Wednesday, September 12, 2007

Hennepin Revisited

Well we did attend St. Patricks church on Sunday, and it is a very old and beautiful church.


In the afternoon we decided to put the mast back up so that we would have an anchor light. As we raised it, there was some resistance, so we used a little extra muscle power and heard a "snap." It turned out to be the padeye that fastens to the top of the cabin to secure the starboard side stay. We had recently noticed that it was not the stainless steel we would have expected, and it turns out is is a bronze casting. The turnbuckle on the stay had kinked and twisted the eye of the padeye. The piece looks as if there was a defect in the casting. There is a black portion the casting that was probably a weak spot.









Although it was Sunday, we were able to order a stainless steel replacement with overnight delivery which would arrive before noon on Tuesday.



Nearly the whole day on Monday was spent in removing the broken padeye. It involved making a very ugly hole in the ceiling of the aft stateroom by chiseling through 2 inches of marine plywood.



We could then access the nuts to allow removal of the broken part.

Tuesday morning we fabricated blocks of plywood to fill the gap we had created. When the parts did arrive as avertised, it was fairly straightforward to install a replacement and put the interior pieces back in place.

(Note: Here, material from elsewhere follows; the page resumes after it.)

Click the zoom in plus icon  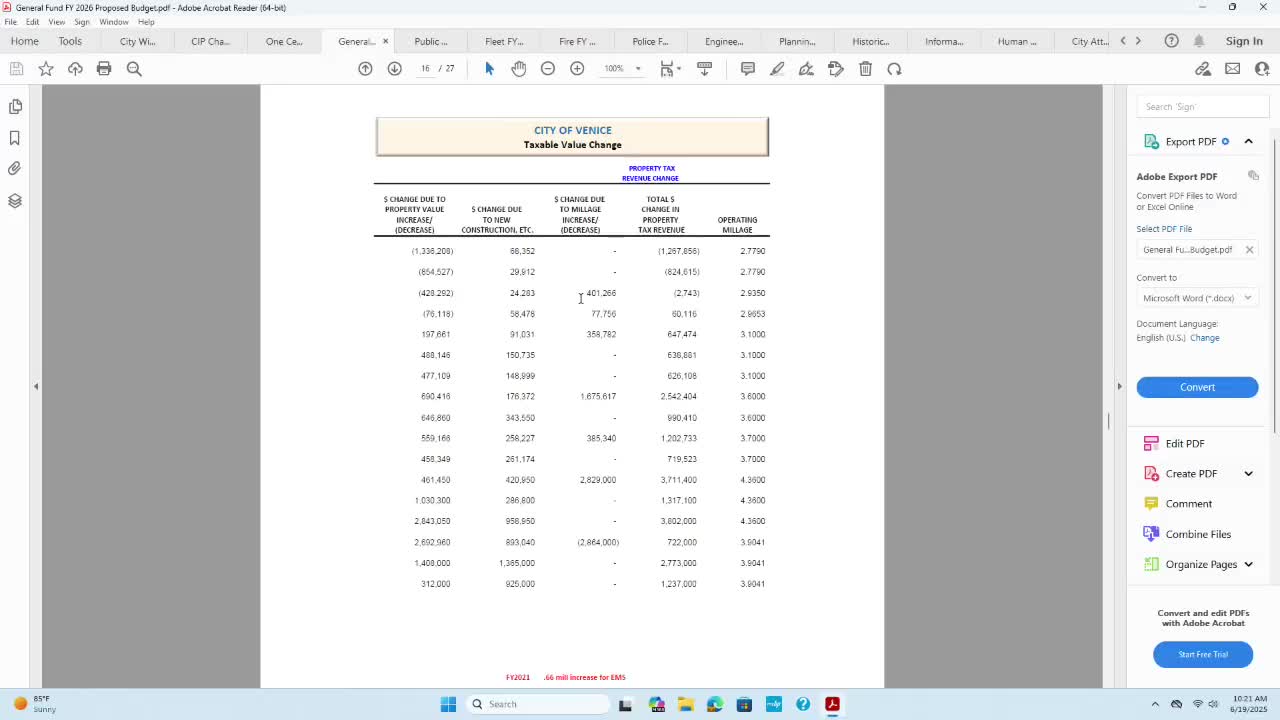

While in Seneca, we made the acquaintance of a very interesting couple doing the loop in a 32 ft Grand Banks trawler. They live in Port Townsend, WA, where Traveller was purchased, and they shipped their boat from Tacoma, WA with the same shipper as was used for Traveller, our previous trawler, lost to Hurricane Ivan.



Jim is a commercial fisherman in Washington state, [with a docterate in fisheries], and Anita is a speech therapist [who used to own and operate her own commercial fishing boat!]



This morning we finally were able to leave Seneca, and we passed through the Marsielles, IL lock and the Starved Rock lock with out incident.



Starved Rock is a prominant historical landmark, where the Illinois Indian Nation was virtually wiped out by the supporters of Chief Pontiac who the Chief of the Illinois had injudicously stabbed to death.



The picture of Starved Rock is one of two that John missed today. The other was of a bald eagle snatching a fish from the the waters of the Illinois River. 0h well, we aren't National Geographic after all.



Tonight we are stopping at the free town dock at Hennepin,IL where John's brother, Jim, and his wife Rosemary stopped when the three of them brought Traveller down five years ago.



Somehow these two images of Hennepin don't seem to make up for the two we missed -- oh well.